Exercise inputs:
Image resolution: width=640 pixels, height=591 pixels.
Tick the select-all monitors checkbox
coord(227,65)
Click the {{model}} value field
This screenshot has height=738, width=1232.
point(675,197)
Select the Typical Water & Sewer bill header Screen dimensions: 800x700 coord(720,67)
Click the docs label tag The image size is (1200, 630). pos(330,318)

---

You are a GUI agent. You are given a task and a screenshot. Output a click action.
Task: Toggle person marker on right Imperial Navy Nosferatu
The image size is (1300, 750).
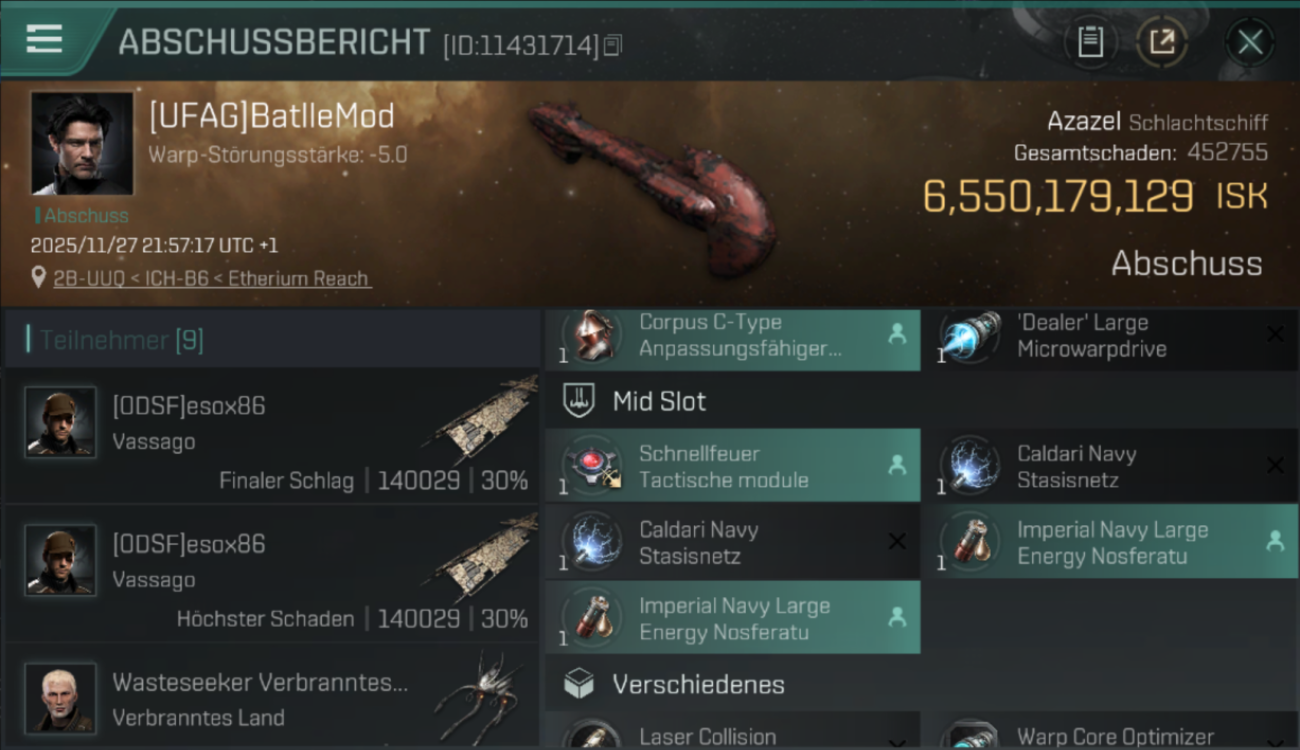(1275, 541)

--

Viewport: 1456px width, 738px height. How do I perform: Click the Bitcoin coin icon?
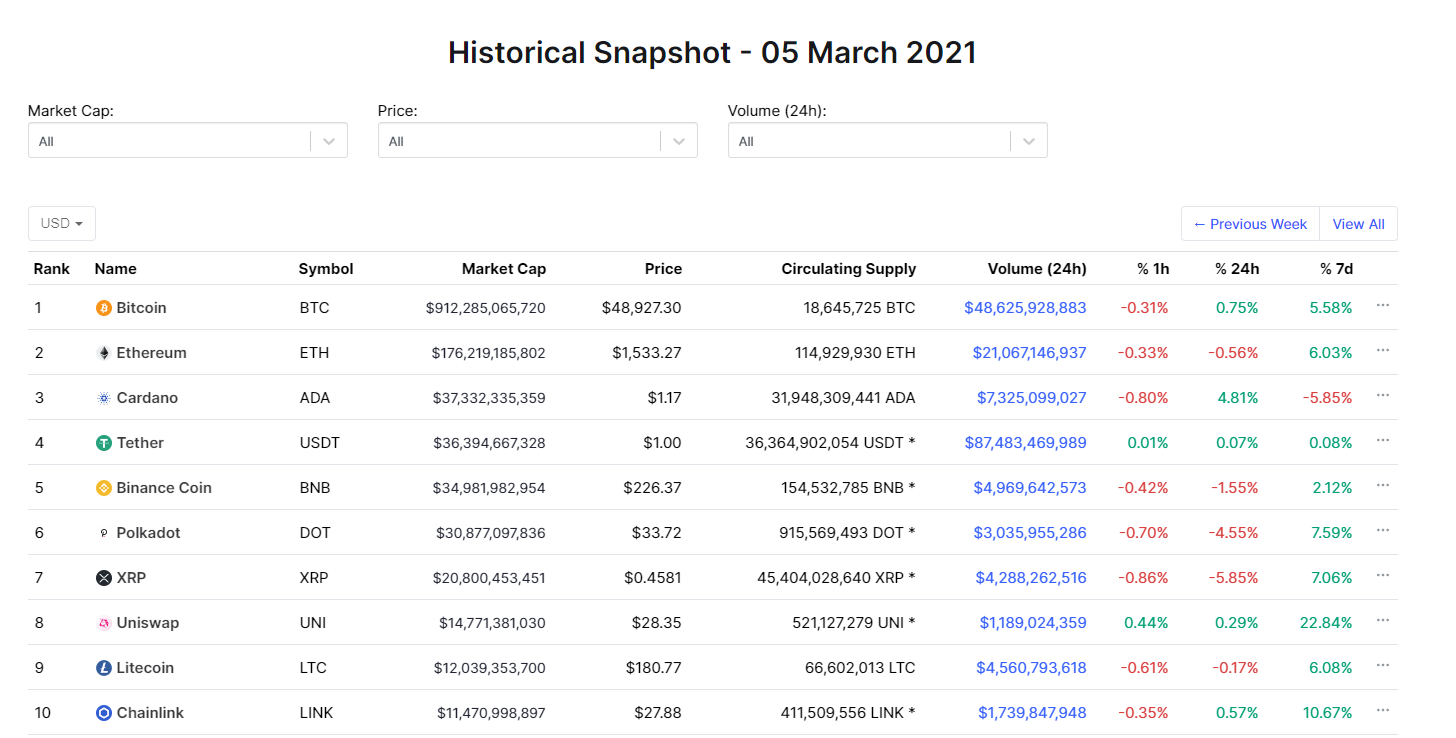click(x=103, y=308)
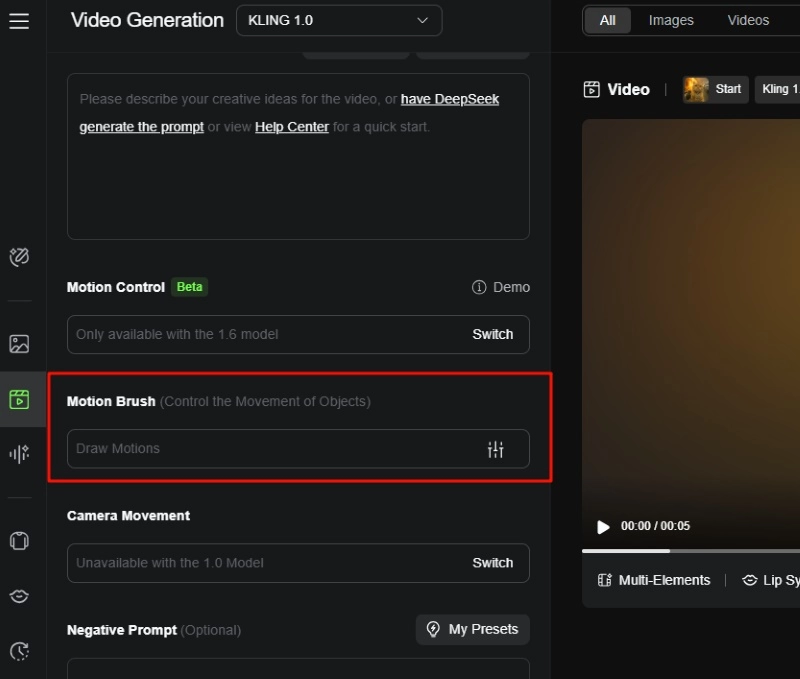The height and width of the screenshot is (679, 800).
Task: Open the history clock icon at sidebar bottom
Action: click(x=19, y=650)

Written problem:
Convert the entries from the line containing "You are a GUI" through the line containing "(1275, 541)" into a JSON list of strings, one string per line and no blank lines. Omit the pictures.

Response:
[
  "You are a GUI agent. You are given a task and a screenshot. Output a click action.",
  "Task: Toggle person marker on right Imperial Navy Nosferatu",
  "The image size is (1300, 750).",
  "(1275, 541)"
]